Avec la croissance de la population, le projet, qui est dans l'air depuis une dizaine d'années, était rendu nécessaire, selon le maire Gilles Lehouillier.

« Les deux centrales sont désuètes, elles ne répondent plus aux besoins. Celle de l'Est avait été construite pour recevoir 65 policiers, il y en a 130. On ne peut plus continuer de la façon dont on est organisé », soutient-il.

L'an dernier seulement, Lévis a accueilli 1250 nouveaux citoyens. « La population augmente constamment et il faut être en mesure d'offrir des services de qualité et surtout d'avoir une efficience dans l'action et la rapidité d'intervention », affirme le maire.

Le maire souhaite que les nouvelles installations permettent d'augmenter la juridiction de la Cour municipale afin de traiter plus de dossiers directement à Lévis, sans devoir passer par le palais de justice de Québec. « Si on n'a pas un palais de justice complet, n'est-il pas possible d'ajouter des services », soulève Gilles Lehouillier.
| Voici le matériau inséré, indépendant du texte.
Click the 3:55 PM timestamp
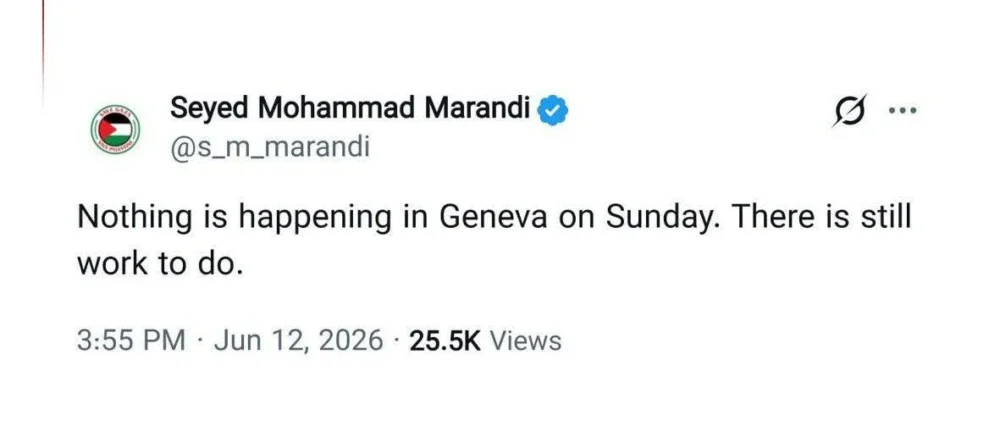Viewport: 1000px width, 443px height. 132,340
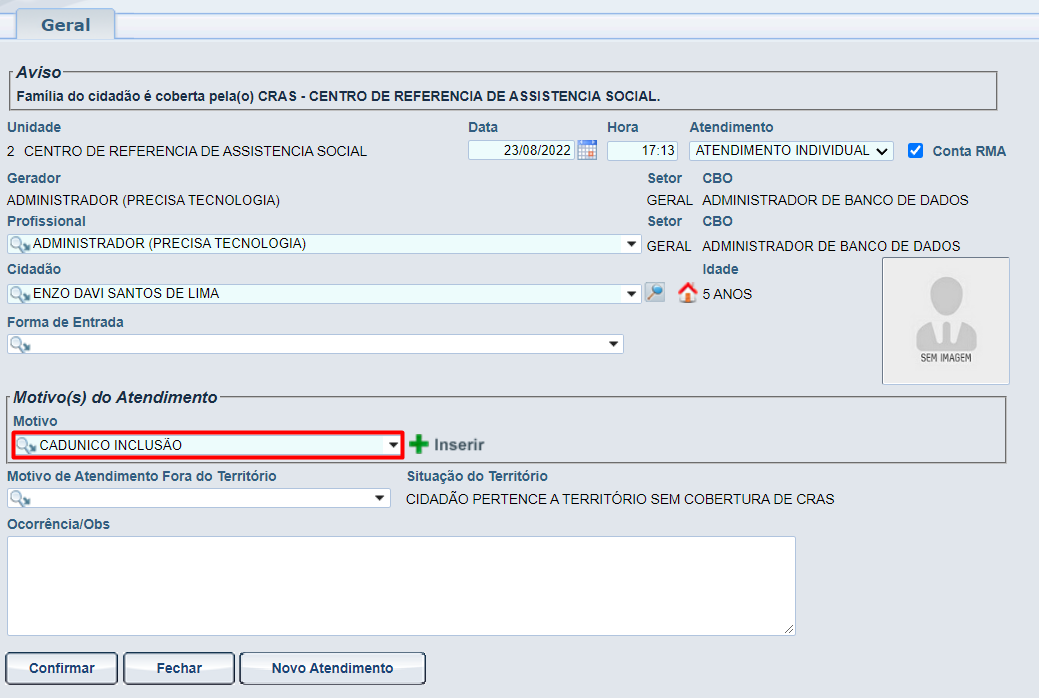This screenshot has height=698, width=1039.
Task: Expand the Cidadão dropdown arrow
Action: click(631, 294)
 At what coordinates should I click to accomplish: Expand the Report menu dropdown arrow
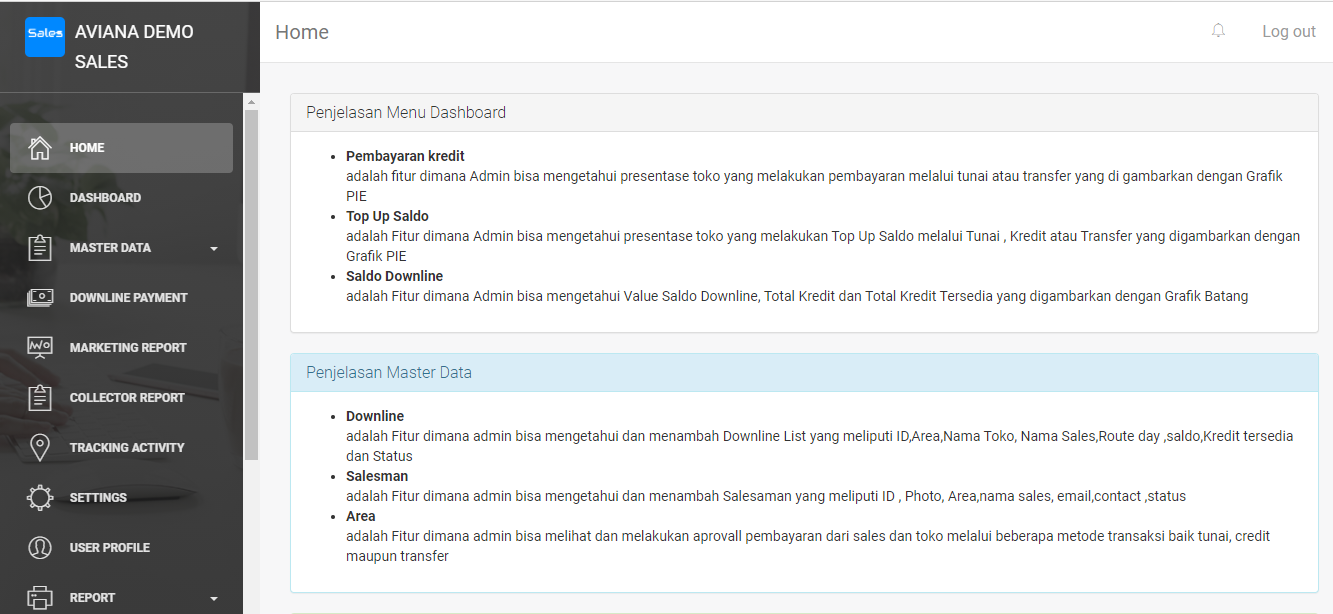[x=214, y=599]
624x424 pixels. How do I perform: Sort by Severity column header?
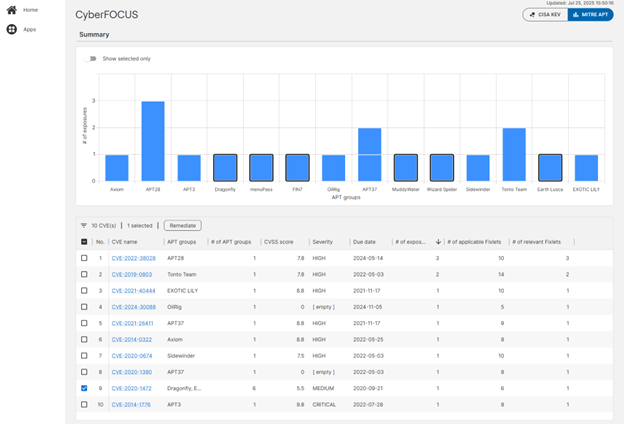322,242
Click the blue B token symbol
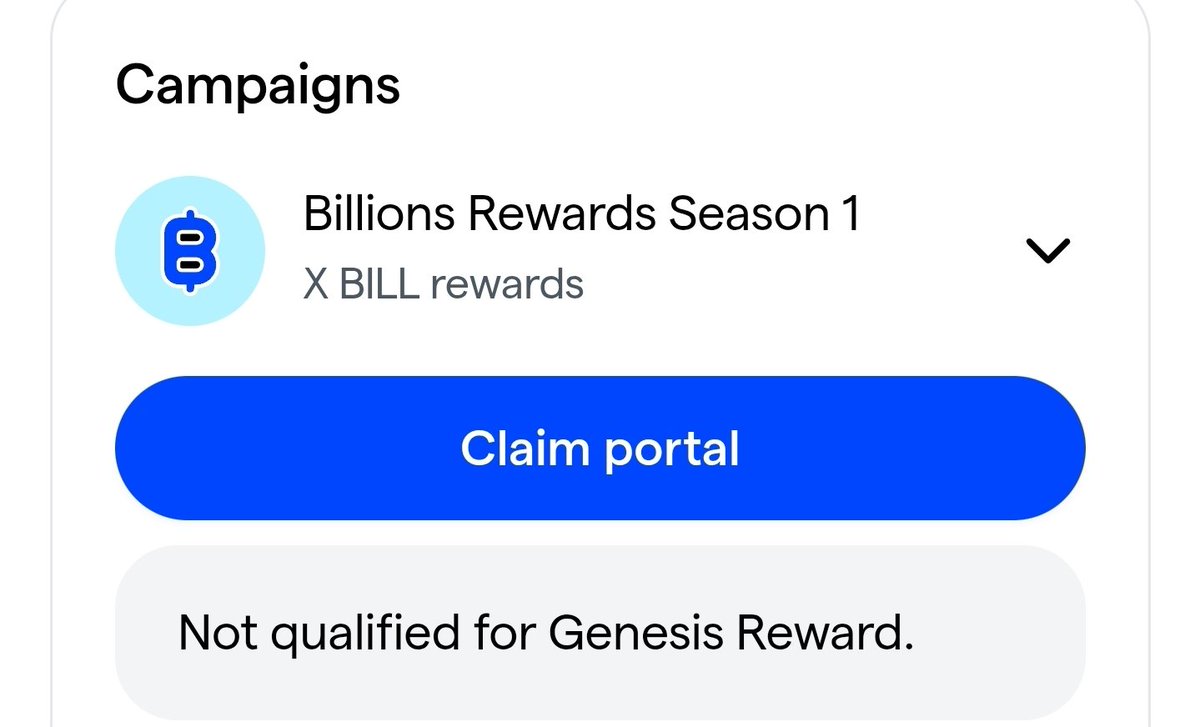The height and width of the screenshot is (727, 1200). [x=190, y=251]
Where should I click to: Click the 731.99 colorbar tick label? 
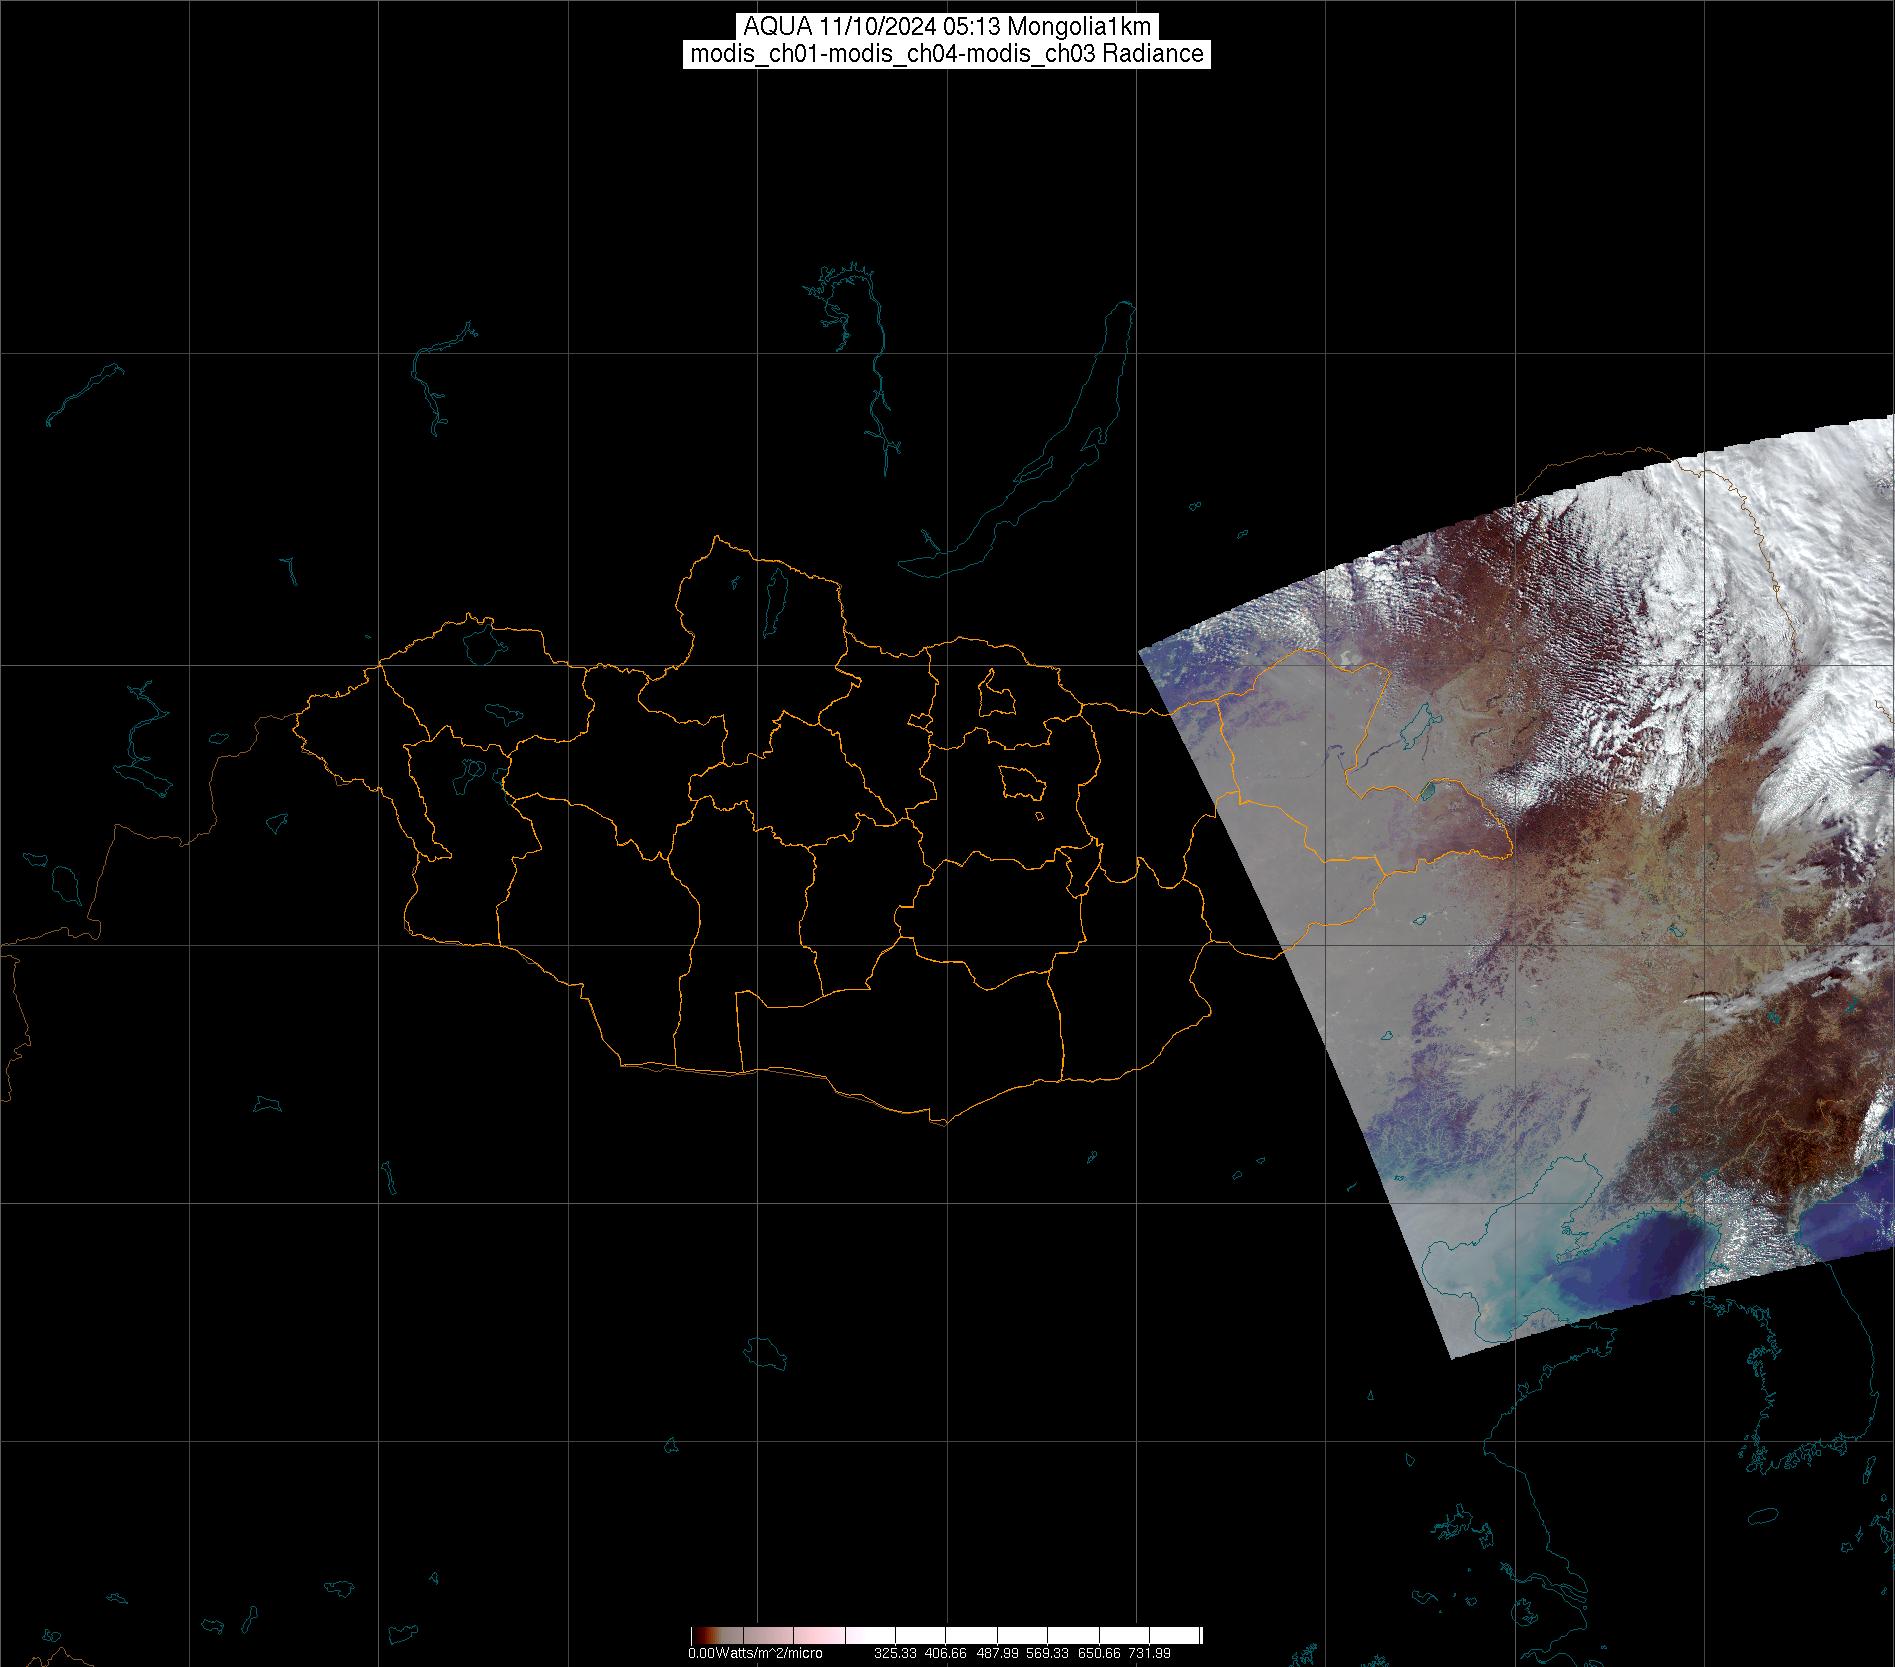pyautogui.click(x=1150, y=1653)
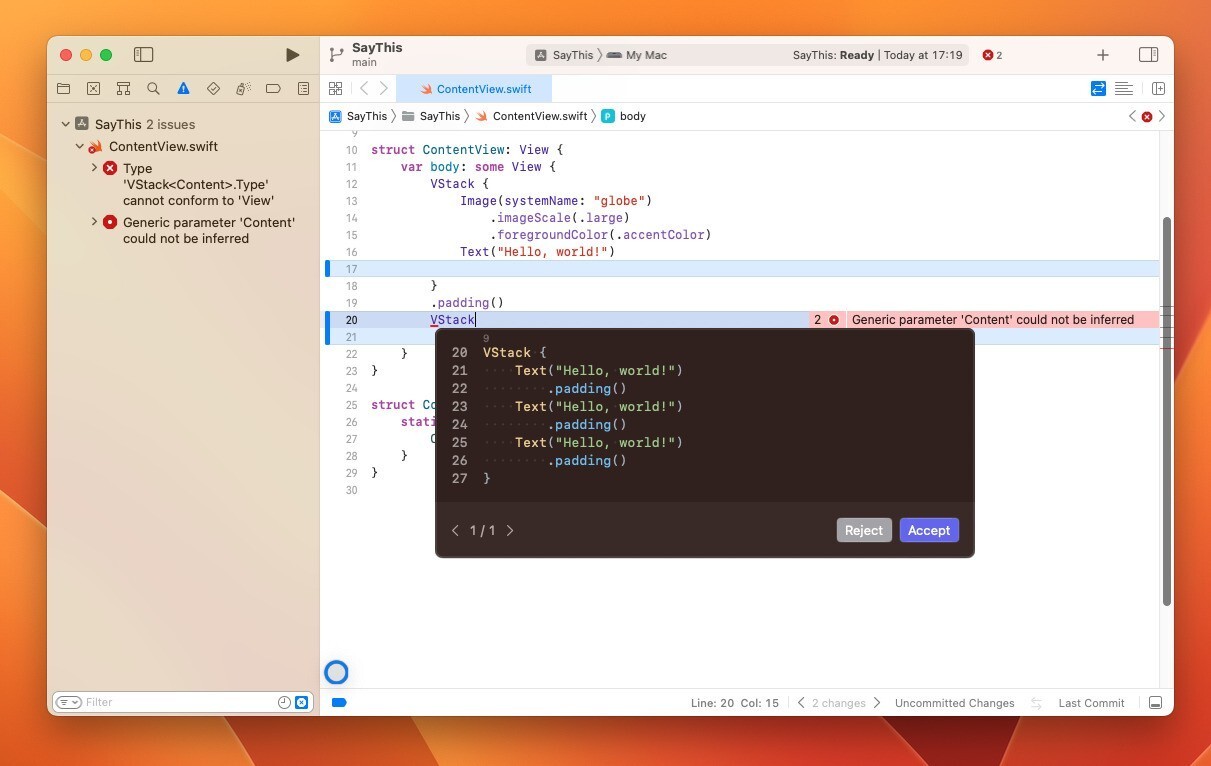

En 2013, la Ville avait déjà obtenu des pouvoirs accrus auprès du ministère de la Justice lui permettant de traiter notamment des dossiers de vols qualifiés. Elle entend faire une autre demande pour obtenir le traitement d'infractions plus graves. 

Le coût de la nouvelle centrale devrait s'établir entre 20 à 25 millions de dollars, selon les estimations de la Ville. Son ouverture est prévue dans trois ans.

Des pistolets Taser à Lévis?

Par ailleurs, le service de police de Lévis envisage de se doter de pistolets à décharge électrique. La Ville se montre ouverte à l'idée, à condition qu'une formation adéquate soit dispensée.

« C'est plus que le simple achat d'un appareil, il faut penser à la formation, il faut penser au mode d'utilisation. Comment on va encadrer cette utilisation-là? C'est un travail qu'on réalise actuellement. », a expliqué le directeur par intérim du service de police, Yves Després. Des recommandations sont attendues avant l'été.